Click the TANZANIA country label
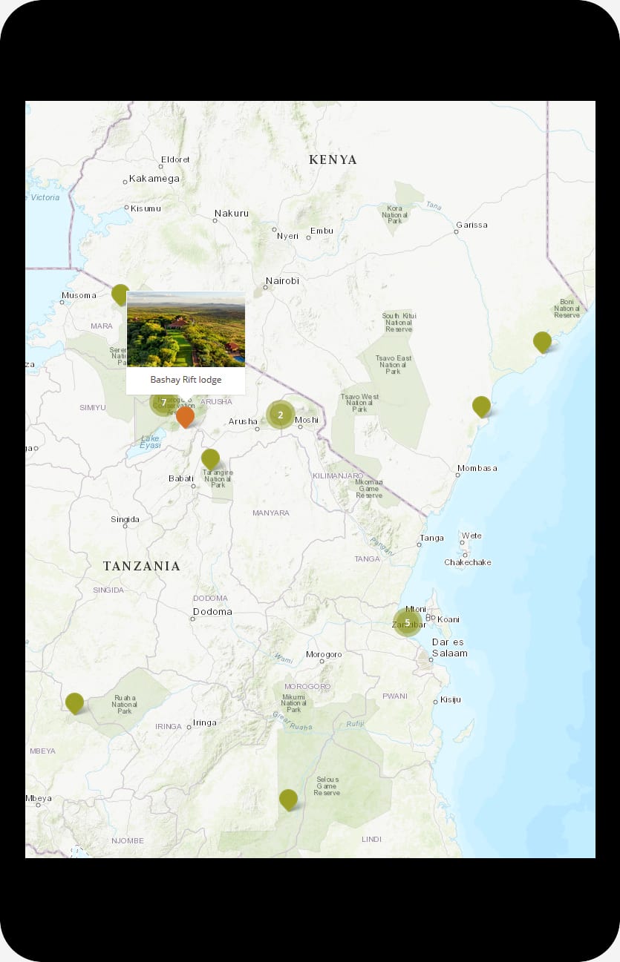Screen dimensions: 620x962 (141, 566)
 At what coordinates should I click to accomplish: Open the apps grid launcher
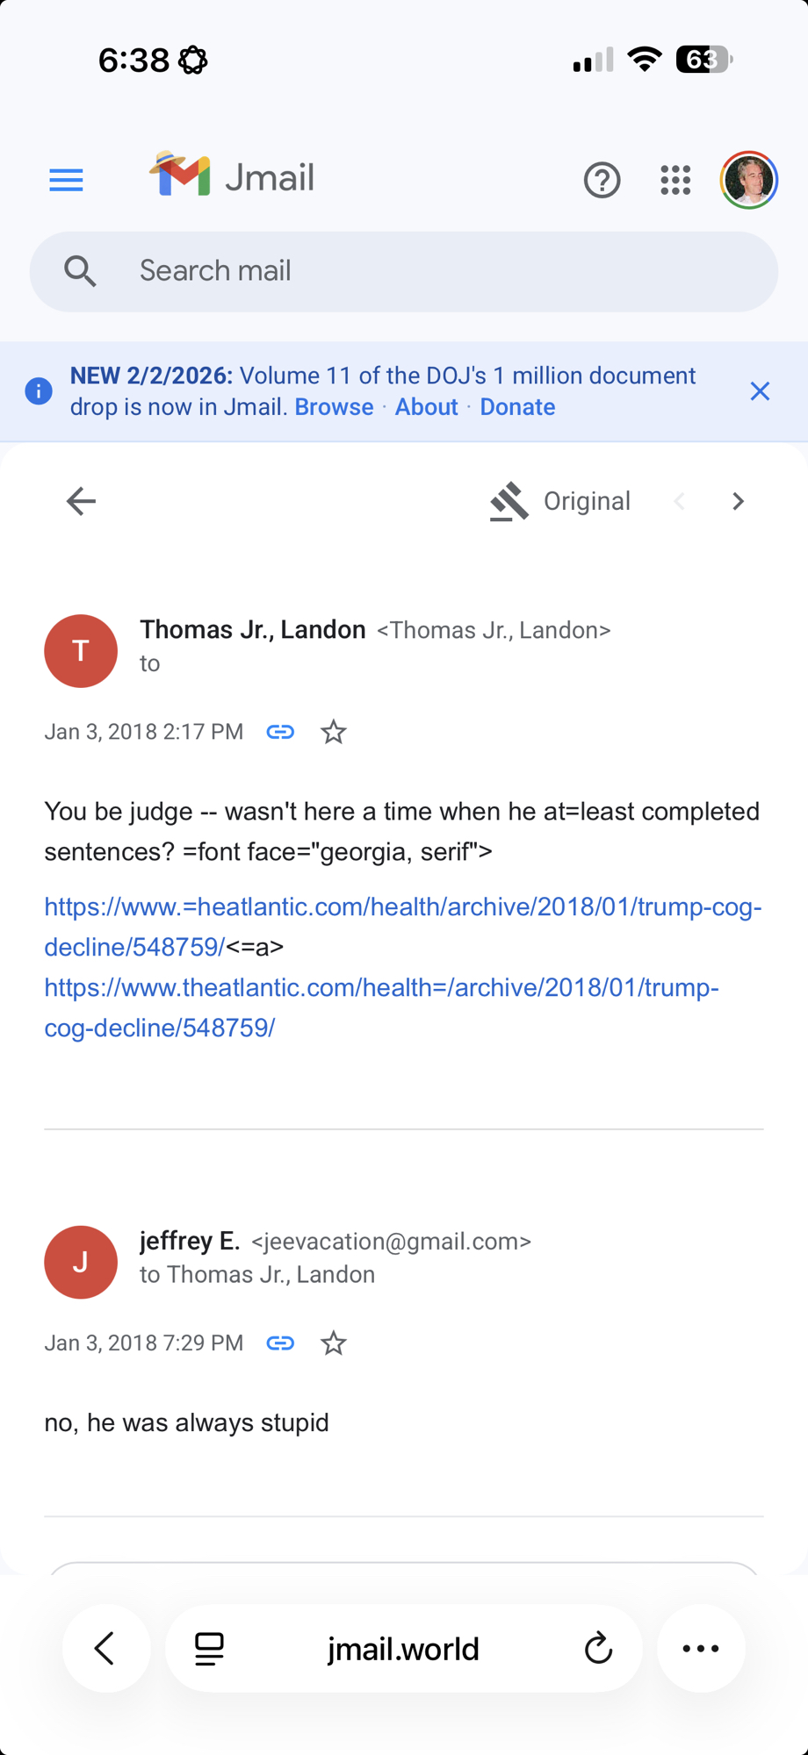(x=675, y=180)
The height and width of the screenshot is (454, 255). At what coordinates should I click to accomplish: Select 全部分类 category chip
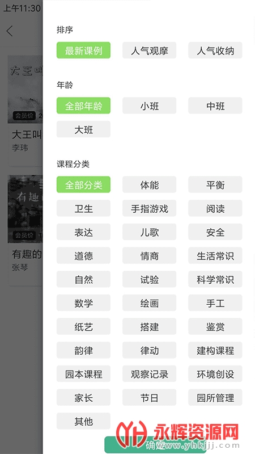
* * * * *
## Directions for this task
Copy out the text of all three items above word for word, leaving out the pictures.

## Answer in full
Click the TANZANIA country label
Screen dimensions: 620x962 (141, 566)
 At what coordinates should I click to accomplish: Open the apps grid launcher
(x=675, y=180)
The height and width of the screenshot is (454, 255). At what coordinates should I click to accomplish: Select 全部分类 category chip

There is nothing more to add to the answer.